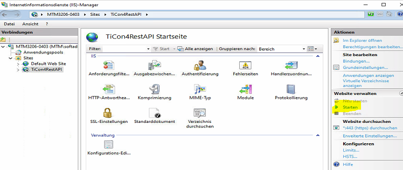Viewport: 403px width, 170px height.
Task: Open the Module feature icon
Action: click(245, 90)
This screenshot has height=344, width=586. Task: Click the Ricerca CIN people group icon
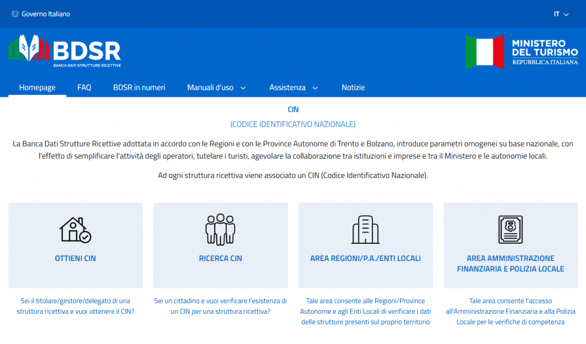(220, 228)
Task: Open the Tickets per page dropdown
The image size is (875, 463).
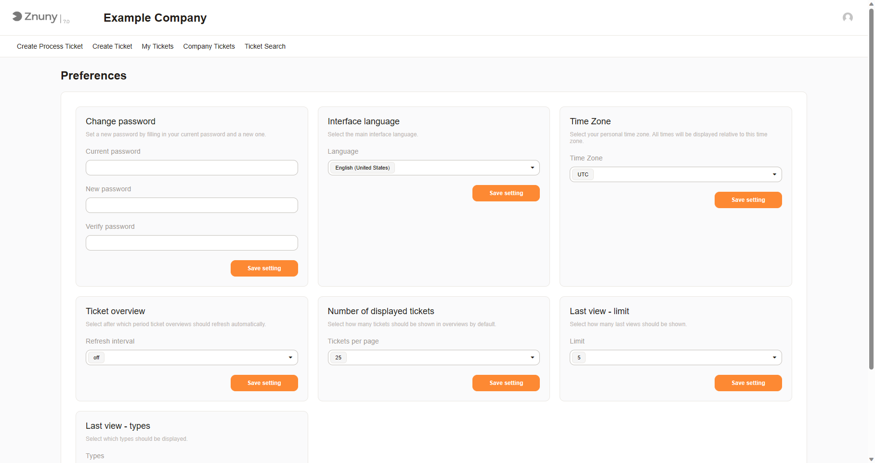Action: click(532, 357)
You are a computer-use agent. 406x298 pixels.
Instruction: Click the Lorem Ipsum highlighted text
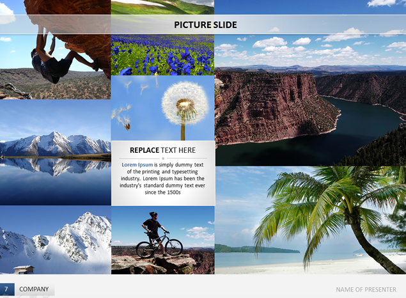click(x=137, y=164)
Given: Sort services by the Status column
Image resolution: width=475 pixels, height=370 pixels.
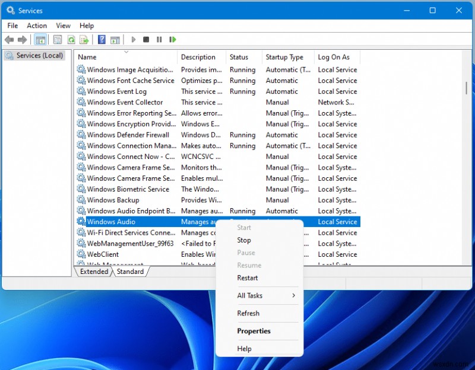Looking at the screenshot, I should [x=240, y=57].
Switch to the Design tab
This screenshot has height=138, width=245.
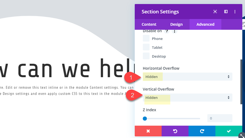177,24
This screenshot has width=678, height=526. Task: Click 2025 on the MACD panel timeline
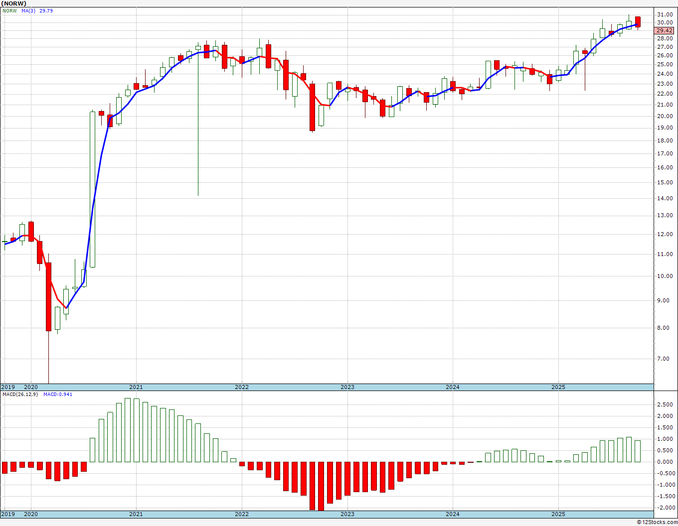coord(558,514)
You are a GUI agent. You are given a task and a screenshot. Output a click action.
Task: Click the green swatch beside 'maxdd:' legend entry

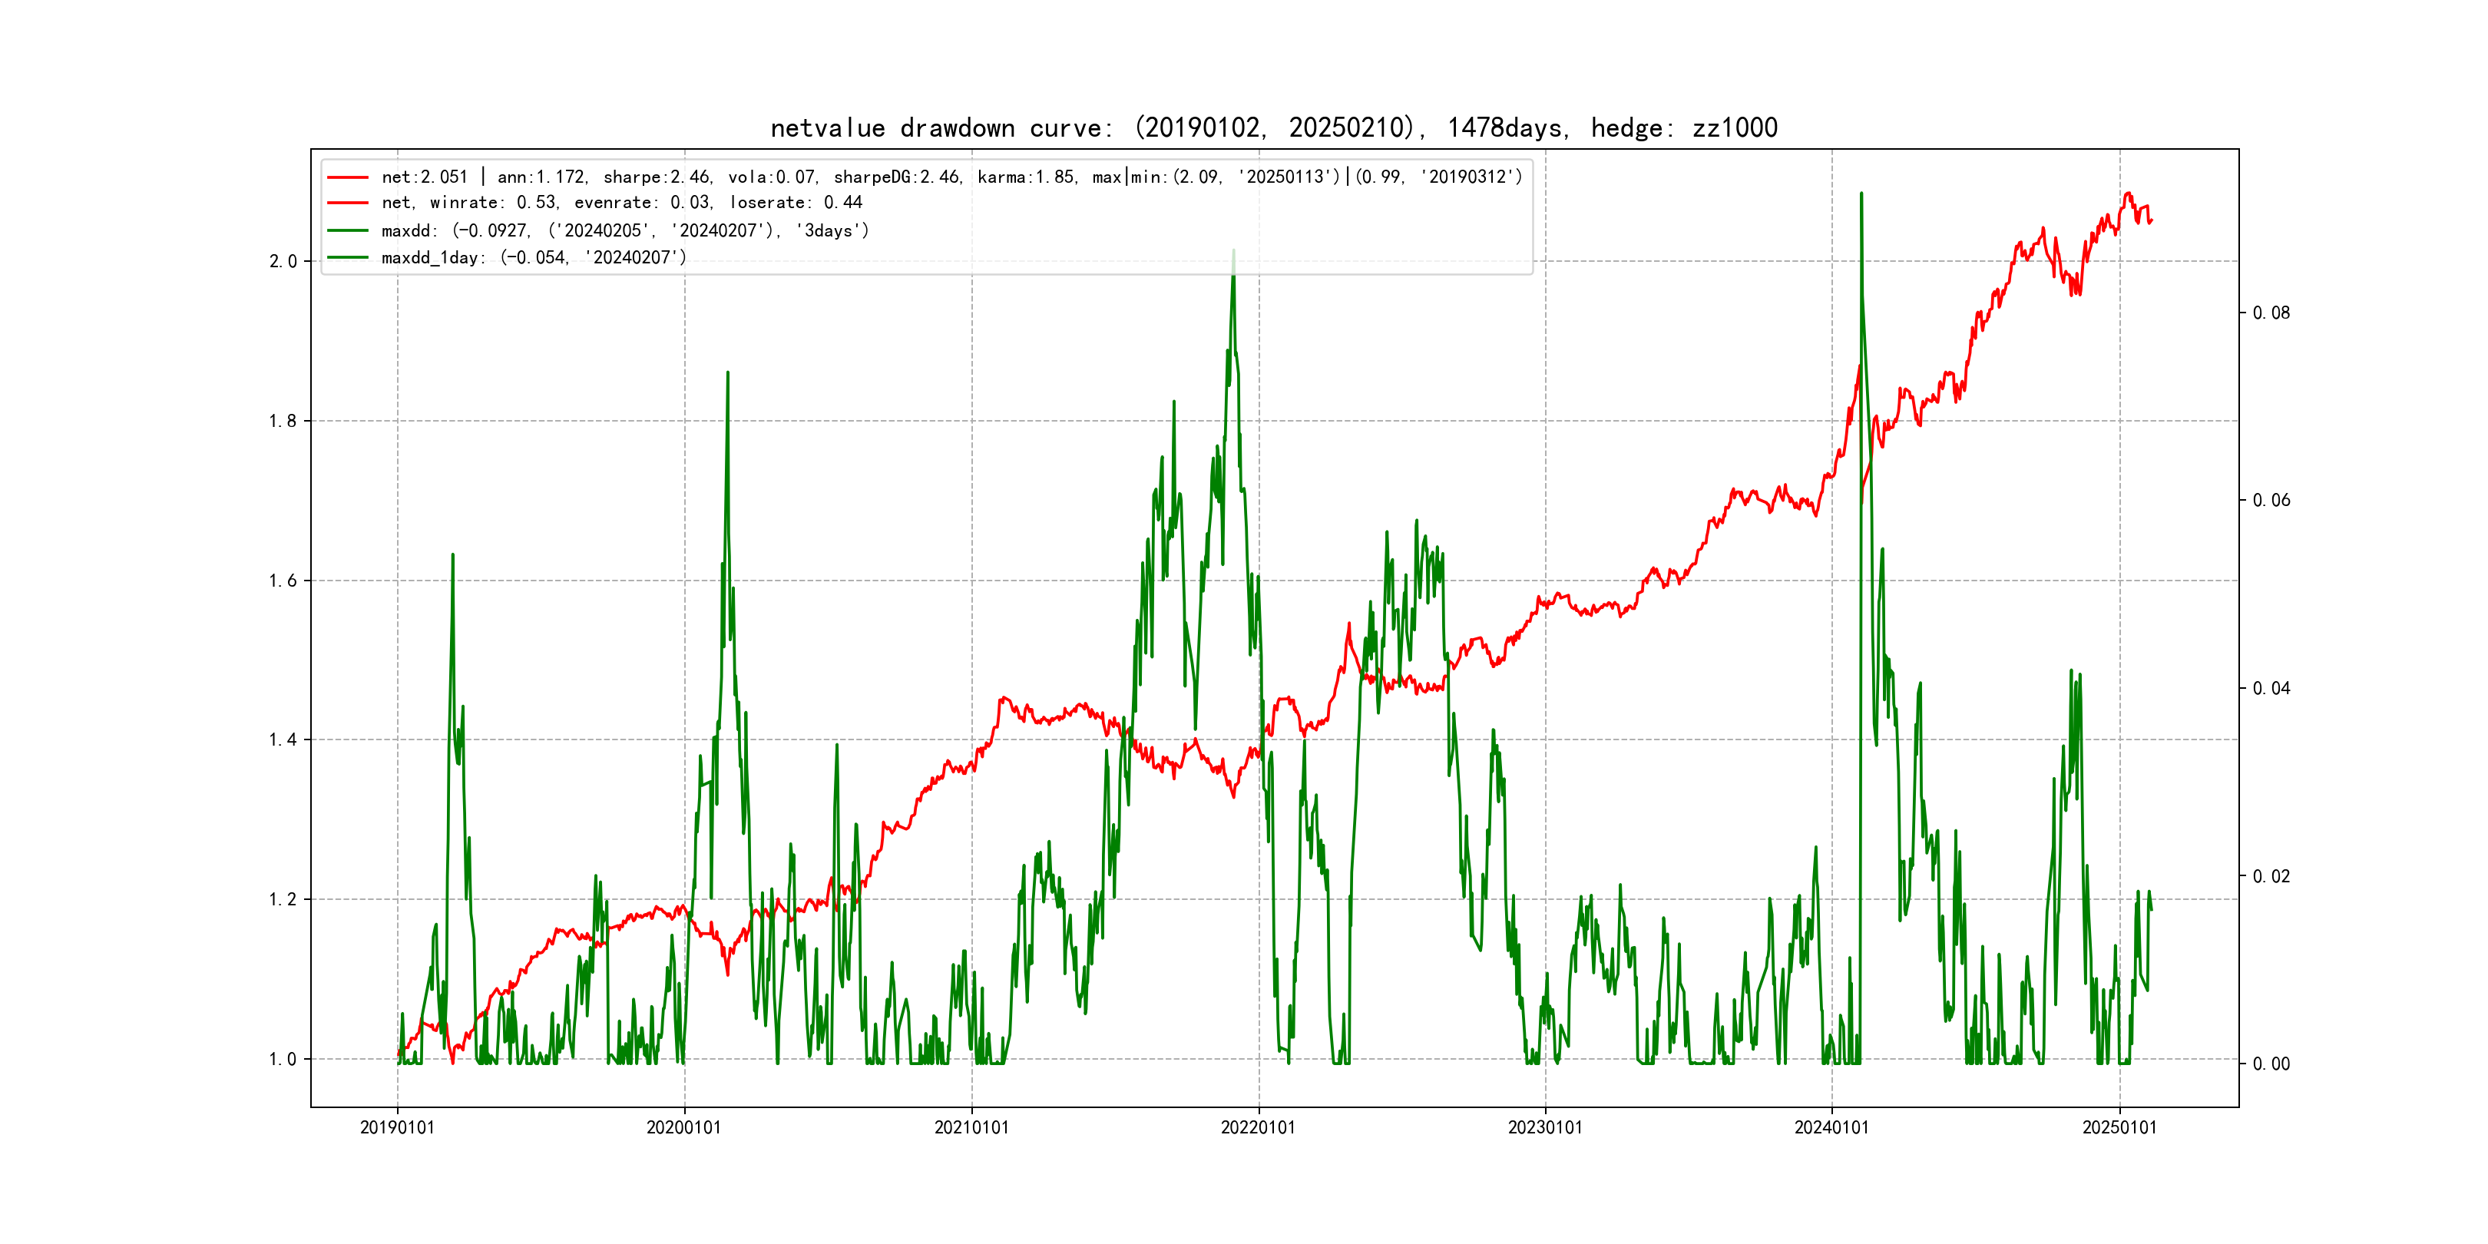[x=348, y=231]
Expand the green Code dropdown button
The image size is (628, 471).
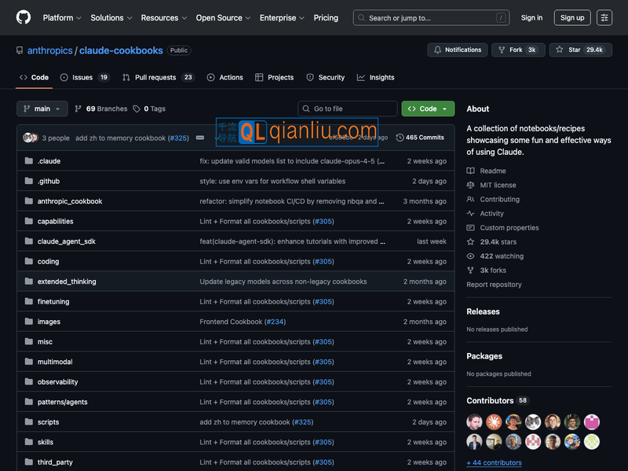428,109
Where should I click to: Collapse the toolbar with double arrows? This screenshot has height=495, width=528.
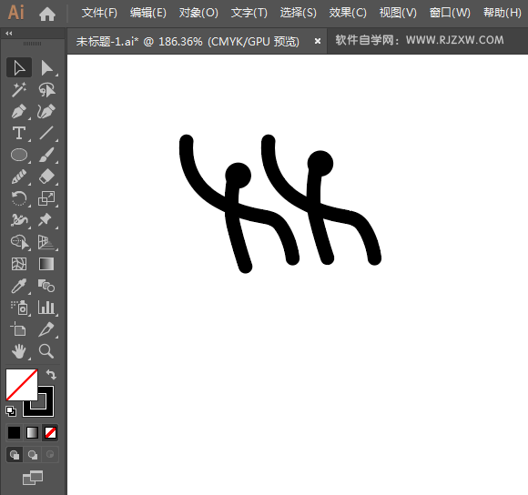click(x=9, y=34)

=====

The problem:
Turn the rows above into a Markdown table with the columns "No." and "Line", starting with the line that contains "This screenshot has height=344, width=586." and going on through the line that contains "Looking at the". Number each line, skip blank lines, and leave the pictures out.

Solution to this task:
| No. | Line |
|---|---|
| 1 | This screenshot has height=344, width=586. Task: Click the Ricerca CIN people group icon |
| 2 | (220, 228) |
| 3 | Task: Open the Tickets per page dropdown |
| 4 | The image size is (875, 463). |
| 5 | Action: click(532, 357) |
| 6 | You are a computer-use agent. 406x298 pixels. |
| 7 | Instruction: Click the Lorem Ipsum highlighted text |
| 8 | click(x=137, y=164) |
| 9 | Given: Sort services by the Status column |
| 10 | Image resolution: width=475 pixels, height=370 pixels. |
| 11 | Looking at the screenshot, I should [x=240, y=57]. |